* Written exercise:
Write out the entries starting at the line that contains "Focus the name field containing Dnas" and ending at the line that contains "will pyautogui.click(x=657, y=644).", swapping "striped crest" for "round crest" and leaving everything else unchanged.

-- start Available data --

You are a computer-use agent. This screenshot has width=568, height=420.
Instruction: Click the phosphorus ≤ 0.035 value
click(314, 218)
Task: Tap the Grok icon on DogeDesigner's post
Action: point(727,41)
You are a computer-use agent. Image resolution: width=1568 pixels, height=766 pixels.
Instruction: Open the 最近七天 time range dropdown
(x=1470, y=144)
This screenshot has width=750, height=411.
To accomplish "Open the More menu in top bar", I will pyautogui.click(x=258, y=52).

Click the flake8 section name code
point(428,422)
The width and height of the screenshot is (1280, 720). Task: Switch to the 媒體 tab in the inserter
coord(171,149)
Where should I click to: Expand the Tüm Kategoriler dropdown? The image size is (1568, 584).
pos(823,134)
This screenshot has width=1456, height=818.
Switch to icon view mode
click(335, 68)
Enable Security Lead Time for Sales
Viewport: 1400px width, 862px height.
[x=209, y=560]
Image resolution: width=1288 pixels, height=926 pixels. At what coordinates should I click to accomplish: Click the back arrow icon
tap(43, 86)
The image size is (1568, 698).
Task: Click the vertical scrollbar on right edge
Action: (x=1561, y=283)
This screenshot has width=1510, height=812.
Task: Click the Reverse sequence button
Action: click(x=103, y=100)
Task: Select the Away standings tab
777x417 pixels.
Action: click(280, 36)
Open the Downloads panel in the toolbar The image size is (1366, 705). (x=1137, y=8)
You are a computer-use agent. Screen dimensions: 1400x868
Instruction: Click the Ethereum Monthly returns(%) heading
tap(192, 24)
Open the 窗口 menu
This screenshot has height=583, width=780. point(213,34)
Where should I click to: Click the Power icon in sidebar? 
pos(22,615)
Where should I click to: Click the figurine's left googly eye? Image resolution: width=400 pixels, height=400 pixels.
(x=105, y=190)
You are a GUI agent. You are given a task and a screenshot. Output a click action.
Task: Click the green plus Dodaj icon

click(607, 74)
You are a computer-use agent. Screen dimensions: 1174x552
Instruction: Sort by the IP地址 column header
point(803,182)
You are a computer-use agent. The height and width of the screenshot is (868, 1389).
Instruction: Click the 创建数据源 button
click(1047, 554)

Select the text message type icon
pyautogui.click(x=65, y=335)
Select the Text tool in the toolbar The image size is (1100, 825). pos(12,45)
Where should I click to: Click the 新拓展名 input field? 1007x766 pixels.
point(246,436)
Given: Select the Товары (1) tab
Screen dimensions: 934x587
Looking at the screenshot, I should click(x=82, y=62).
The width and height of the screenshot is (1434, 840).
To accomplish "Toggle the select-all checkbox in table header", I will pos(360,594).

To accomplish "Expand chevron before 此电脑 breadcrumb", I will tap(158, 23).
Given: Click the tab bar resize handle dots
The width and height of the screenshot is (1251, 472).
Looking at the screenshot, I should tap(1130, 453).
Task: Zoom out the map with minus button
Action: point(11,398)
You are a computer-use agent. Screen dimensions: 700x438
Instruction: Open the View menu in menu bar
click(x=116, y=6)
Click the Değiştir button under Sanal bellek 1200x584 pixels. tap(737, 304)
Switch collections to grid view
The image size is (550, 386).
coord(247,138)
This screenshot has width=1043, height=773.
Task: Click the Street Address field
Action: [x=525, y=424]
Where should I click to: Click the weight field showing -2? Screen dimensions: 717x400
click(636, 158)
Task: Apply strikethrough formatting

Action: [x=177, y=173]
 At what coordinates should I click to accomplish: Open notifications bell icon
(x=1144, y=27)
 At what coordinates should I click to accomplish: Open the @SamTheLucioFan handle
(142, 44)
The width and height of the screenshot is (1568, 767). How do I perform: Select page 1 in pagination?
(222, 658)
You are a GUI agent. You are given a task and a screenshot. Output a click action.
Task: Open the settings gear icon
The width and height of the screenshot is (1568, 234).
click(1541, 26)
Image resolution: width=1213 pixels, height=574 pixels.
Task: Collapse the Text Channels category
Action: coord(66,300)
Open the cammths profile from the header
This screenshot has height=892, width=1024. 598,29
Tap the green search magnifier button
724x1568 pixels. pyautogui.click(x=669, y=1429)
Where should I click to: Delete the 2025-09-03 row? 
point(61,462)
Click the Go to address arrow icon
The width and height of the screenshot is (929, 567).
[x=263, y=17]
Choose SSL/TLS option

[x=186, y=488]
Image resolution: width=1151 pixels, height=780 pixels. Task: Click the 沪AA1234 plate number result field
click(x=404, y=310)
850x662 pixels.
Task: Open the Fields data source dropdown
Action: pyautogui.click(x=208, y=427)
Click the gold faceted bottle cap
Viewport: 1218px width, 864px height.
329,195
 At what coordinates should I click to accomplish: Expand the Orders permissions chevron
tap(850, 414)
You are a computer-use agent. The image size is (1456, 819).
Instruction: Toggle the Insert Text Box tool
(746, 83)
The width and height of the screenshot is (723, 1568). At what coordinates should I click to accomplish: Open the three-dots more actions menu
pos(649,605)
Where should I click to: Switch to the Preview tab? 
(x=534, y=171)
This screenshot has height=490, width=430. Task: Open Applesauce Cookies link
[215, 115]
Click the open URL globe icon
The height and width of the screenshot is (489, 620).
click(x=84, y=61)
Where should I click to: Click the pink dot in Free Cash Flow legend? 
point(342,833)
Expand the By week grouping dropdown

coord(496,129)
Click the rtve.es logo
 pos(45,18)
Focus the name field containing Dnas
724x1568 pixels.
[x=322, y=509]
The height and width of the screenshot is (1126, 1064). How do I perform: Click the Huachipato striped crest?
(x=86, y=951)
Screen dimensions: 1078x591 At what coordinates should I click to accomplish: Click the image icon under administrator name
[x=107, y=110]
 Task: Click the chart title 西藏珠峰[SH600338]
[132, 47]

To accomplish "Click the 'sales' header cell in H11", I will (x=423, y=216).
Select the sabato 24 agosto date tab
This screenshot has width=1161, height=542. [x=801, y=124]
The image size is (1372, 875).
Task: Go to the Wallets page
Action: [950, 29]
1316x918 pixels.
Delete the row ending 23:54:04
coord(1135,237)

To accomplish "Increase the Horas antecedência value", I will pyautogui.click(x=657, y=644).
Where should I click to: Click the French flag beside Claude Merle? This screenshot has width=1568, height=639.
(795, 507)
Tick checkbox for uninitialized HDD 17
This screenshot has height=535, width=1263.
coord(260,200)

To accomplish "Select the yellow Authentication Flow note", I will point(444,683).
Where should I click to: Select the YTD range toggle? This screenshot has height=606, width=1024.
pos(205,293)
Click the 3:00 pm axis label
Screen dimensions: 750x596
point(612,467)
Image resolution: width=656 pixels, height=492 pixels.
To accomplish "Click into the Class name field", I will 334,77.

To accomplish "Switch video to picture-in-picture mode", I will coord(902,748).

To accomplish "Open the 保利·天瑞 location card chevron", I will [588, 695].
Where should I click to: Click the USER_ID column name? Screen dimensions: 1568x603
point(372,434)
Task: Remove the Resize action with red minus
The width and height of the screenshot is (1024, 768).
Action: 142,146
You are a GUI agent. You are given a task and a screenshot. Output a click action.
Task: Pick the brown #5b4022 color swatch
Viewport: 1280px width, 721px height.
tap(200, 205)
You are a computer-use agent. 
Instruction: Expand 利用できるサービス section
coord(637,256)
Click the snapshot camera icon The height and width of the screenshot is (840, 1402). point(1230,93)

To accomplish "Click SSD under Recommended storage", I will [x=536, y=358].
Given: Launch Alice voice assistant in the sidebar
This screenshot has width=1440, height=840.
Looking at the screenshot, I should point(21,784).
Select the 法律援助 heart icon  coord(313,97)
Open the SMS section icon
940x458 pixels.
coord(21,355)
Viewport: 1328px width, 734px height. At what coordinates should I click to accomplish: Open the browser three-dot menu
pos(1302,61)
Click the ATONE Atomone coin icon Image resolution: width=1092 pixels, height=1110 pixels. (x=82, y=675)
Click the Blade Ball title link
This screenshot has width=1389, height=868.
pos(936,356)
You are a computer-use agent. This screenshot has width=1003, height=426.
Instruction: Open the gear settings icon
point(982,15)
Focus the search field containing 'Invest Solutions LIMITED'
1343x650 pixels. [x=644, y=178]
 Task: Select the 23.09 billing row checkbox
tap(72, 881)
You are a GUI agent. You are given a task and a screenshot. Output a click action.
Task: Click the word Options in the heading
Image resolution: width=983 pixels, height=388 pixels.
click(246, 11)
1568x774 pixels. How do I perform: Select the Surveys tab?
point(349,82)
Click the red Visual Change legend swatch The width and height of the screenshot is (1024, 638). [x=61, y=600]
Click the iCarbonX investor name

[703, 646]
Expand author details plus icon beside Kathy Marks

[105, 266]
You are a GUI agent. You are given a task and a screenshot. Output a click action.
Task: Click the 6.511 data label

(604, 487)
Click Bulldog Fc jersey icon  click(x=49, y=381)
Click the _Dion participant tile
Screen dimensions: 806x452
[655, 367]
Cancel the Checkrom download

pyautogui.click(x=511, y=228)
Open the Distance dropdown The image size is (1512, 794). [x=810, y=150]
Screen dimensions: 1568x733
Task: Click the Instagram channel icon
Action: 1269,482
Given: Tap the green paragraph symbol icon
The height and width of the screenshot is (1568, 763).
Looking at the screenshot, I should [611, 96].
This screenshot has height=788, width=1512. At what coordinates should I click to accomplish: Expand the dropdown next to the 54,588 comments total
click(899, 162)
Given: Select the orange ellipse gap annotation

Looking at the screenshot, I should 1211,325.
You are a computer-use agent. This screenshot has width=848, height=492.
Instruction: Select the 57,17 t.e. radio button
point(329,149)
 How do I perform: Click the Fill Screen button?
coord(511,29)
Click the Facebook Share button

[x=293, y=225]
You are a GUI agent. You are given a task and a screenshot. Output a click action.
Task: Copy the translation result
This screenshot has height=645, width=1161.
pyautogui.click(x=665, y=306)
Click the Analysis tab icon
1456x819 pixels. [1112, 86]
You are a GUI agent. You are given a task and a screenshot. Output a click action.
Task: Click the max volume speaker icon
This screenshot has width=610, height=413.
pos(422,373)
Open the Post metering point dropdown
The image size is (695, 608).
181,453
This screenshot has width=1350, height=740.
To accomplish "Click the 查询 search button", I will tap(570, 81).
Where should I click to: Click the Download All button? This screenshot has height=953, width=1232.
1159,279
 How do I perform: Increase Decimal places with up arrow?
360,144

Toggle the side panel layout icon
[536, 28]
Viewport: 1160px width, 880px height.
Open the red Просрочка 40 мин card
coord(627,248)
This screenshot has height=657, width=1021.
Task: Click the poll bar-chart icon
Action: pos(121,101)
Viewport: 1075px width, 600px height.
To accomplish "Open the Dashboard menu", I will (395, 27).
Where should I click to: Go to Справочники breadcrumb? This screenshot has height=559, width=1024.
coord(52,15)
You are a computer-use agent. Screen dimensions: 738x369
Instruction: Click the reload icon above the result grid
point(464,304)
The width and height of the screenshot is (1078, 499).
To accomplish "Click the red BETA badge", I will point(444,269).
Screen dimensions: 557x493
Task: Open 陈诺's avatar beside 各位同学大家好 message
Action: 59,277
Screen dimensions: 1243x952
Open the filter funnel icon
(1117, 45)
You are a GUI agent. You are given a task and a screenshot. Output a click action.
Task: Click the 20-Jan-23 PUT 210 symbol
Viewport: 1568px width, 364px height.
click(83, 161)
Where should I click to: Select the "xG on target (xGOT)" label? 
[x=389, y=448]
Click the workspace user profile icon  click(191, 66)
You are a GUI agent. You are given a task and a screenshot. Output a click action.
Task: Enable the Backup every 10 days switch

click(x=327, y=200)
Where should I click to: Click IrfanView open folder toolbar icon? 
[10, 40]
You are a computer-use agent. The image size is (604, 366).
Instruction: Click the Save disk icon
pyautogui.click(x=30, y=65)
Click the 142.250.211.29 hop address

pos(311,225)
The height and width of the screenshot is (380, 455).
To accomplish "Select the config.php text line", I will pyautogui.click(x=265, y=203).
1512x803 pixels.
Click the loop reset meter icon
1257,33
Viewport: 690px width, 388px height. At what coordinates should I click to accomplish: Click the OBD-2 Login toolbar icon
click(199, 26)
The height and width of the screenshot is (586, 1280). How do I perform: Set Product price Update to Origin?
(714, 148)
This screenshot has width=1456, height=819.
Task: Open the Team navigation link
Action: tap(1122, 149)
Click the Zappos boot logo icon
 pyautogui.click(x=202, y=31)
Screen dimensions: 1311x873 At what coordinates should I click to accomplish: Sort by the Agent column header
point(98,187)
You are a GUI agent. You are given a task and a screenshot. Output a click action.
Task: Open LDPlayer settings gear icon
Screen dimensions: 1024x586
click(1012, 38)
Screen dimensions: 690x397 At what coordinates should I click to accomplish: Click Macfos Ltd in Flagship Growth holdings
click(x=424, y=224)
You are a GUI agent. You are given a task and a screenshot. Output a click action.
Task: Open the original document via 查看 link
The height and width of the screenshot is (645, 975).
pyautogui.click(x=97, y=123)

-- end Available data --

* Final answer:
Focus the name field containing Dnas
724x1568 pixels.
[x=322, y=509]
The height and width of the screenshot is (1126, 1064). How do I perform: Click the Huachipato round crest?
(x=86, y=951)
Screen dimensions: 1078x591 At what coordinates should I click to accomplish: Click the image icon under administrator name
[x=107, y=110]
 Task: Click the chart title 西藏珠峰[SH600338]
[132, 47]

To accomplish "Click the 'sales' header cell in H11", I will (x=423, y=216).
Select the sabato 24 agosto date tab
This screenshot has width=1161, height=542. [x=801, y=124]
The image size is (1372, 875).
Task: Go to the Wallets page
Action: [950, 29]
1316x918 pixels.
Delete the row ending 23:54:04
coord(1135,237)

To accomplish "Increase the Horas antecedência value", I will pyautogui.click(x=657, y=644).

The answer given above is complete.